3. Restart SQL Server service. After SQL Server is started, the problematic database is no longer in “recovery” status.
4. Run the following command to put database in emergency mode:

Alter Database <DatabaseName> set emergency

5. Remove –T3608;-T4022 from the startup parameters using SQL configuration Manager. Restart SQL Service service.
6. After SQL Server is started, you will see the database status is “emergency”. Run “select db_id('<DatabaseName>') to get the database ID.
7. Run “select * from sysprocesses where dbid = <dbid>” to find out if there is any connection using the database now. If any, run “Kill <SPID>” command to kill the connections.
8. Run the following command to put database in emergency mode:

Alter Database <DatabaseName> set single_user with rollback immediate

9. Run the following command which will help to build a new LDF for us.
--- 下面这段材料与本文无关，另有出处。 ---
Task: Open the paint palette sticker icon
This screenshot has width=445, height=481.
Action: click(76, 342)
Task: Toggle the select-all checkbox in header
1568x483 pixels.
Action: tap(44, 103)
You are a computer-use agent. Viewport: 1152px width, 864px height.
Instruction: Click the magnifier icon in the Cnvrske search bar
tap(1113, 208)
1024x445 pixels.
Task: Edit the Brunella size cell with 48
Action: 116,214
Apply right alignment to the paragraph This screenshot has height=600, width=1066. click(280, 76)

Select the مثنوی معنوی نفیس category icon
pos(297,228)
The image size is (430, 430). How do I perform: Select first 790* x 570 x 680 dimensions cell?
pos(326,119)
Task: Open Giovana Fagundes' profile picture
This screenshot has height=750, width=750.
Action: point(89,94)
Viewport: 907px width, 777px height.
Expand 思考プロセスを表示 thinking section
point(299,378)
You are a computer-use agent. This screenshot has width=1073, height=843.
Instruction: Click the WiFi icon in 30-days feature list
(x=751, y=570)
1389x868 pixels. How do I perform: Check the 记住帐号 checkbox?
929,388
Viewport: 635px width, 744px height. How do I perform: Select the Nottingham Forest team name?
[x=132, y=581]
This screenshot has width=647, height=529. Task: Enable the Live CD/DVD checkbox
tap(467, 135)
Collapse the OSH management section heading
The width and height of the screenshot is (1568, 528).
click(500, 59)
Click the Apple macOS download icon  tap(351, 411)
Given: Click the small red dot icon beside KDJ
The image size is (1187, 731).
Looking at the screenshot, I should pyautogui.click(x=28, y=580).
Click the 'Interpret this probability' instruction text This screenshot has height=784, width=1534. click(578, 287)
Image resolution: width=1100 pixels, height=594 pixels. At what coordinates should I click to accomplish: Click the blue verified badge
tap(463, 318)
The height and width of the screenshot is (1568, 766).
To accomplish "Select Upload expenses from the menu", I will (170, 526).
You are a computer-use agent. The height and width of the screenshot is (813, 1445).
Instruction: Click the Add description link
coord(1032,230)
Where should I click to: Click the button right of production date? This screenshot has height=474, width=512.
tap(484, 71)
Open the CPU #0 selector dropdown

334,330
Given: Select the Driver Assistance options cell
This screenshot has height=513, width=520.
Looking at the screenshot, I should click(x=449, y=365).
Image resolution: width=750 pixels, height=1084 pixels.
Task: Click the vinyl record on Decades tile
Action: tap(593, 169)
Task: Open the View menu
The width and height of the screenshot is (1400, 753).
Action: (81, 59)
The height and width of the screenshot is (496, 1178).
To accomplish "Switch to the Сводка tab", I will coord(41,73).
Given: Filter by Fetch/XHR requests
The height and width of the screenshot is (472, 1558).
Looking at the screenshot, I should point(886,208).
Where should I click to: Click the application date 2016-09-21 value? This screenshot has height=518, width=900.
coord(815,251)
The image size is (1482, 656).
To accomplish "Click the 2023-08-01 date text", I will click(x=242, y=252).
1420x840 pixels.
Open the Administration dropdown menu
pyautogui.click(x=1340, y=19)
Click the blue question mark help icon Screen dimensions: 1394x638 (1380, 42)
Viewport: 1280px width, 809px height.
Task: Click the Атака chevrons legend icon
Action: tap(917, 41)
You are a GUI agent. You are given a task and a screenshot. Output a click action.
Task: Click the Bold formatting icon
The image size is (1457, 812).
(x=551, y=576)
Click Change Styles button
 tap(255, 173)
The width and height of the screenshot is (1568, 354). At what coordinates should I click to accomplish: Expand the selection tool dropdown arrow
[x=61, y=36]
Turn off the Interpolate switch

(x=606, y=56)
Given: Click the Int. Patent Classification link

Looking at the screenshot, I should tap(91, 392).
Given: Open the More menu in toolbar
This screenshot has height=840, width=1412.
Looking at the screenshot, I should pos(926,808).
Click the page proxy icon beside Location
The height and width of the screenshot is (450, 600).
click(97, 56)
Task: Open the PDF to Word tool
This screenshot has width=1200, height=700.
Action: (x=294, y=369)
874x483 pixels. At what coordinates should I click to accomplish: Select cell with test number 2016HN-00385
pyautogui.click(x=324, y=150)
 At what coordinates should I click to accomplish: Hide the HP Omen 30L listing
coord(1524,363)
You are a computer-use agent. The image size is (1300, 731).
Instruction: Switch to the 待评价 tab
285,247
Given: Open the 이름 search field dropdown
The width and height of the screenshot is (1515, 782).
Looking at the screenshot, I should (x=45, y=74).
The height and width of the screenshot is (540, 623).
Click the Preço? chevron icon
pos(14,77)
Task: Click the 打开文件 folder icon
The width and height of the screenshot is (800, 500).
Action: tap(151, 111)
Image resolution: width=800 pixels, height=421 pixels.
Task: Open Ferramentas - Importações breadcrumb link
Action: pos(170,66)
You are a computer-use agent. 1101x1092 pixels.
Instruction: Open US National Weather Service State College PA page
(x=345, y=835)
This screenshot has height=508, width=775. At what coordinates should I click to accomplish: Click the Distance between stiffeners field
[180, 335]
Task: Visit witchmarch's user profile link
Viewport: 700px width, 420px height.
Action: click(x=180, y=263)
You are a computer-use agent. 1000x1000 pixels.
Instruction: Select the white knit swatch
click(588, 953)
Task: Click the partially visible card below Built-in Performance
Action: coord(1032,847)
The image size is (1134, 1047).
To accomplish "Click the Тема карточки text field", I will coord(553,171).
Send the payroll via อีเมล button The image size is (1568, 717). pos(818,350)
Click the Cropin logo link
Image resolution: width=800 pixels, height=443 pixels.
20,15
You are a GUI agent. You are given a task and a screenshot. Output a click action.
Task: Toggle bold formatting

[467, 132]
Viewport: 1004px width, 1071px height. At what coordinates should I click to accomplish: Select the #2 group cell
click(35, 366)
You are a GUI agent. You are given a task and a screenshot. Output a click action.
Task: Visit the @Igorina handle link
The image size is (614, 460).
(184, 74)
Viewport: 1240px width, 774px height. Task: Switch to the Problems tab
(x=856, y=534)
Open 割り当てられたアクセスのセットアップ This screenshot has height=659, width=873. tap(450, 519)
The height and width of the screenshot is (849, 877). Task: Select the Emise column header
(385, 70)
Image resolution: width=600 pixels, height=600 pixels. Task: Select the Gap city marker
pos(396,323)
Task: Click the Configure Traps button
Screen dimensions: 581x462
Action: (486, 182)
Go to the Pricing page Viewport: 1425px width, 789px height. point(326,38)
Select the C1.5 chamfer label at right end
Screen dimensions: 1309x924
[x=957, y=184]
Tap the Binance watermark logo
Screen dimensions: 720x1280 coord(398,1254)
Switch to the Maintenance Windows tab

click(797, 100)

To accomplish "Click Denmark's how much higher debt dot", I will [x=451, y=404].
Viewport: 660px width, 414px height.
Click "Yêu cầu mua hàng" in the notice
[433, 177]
Alter database SPN_dashboard rebuild log on (NAME=logical file name ,FILENAME='file location')

10.After the LDF is rebuilt, run the command “DBCC CHECKDB(<DatabaseName>, repair_allow_data_loss)” again to ensure there is no more consistency error or allocation error in the database.

11. Run the following commands to bring the database back to normal status:

Alter Database E_Commerce set multi_user

Alter Database E_Commerce set online

Note : 指定 DBCC CHECKTABLE 修復發現的錯誤。資料庫必須是單一使用者模式，才能使用以下的修復選項之一。

值	說明
REPAIR_ALLOW_DATA_LOSS	執行所有由 REPAIR_REBUILD 所完成的修復工作，並包括資料列與分頁的配置及解除配置，以更正配置錯誤、結構化資料列或分頁錯誤，以及損毀文字物件的刪除。這些修復動作可能會讓部份資料遺失。修復動作可在某個使用者交易之下執行，好讓使用者可以復原所做的變更。若修復動作被復原，資料庫仍含有錯誤，必須再從備份資料還原。如果修復某個錯誤的動作因為所提供的修復層級不足而跳過，則依賴該修復的其他修復動作也跟著跳過。修復動作完成之後，請替資料庫做備份。
REPAIR_FAST	執行較小、不費時的修復動作，如修復非叢集索引中額外的索引鍵。這類修復可以很快完成，而且沒有資料遺失的危險。
REPAIR_REBUILD	執行 REPAIR_FAST 所完成的所有修復動作，並包括諸如重建索引等耗時的修復。這類修復也沒有資料遺失的危險。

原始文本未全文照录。